EXERCISE DETAILS
What follows is a set of records; repeat them exactly, without the pictures.

── RECORDED DATA ──

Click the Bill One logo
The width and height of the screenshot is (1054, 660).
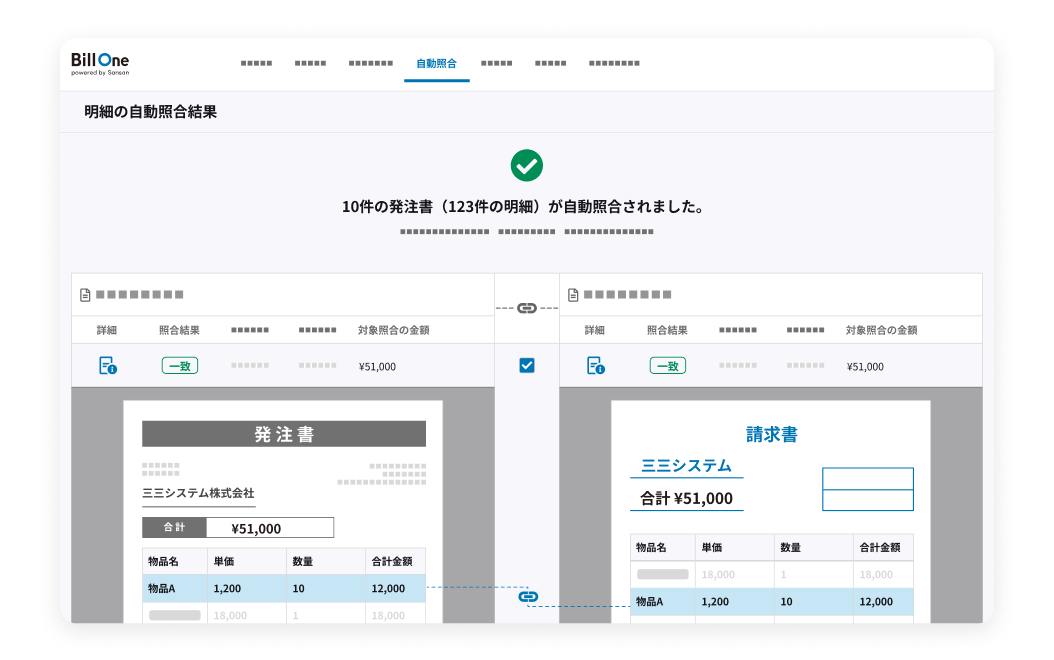pos(100,63)

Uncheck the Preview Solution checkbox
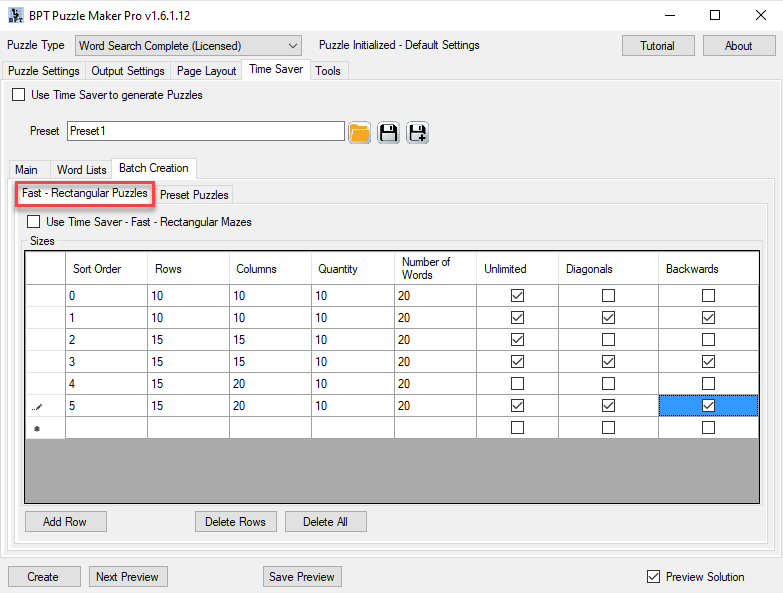click(x=654, y=577)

───

WRITTEN RESPONSE
Click the Bill One logo
The width and height of the screenshot is (1054, 660).
pos(100,63)

Uncheck the Preview Solution checkbox
click(x=654, y=577)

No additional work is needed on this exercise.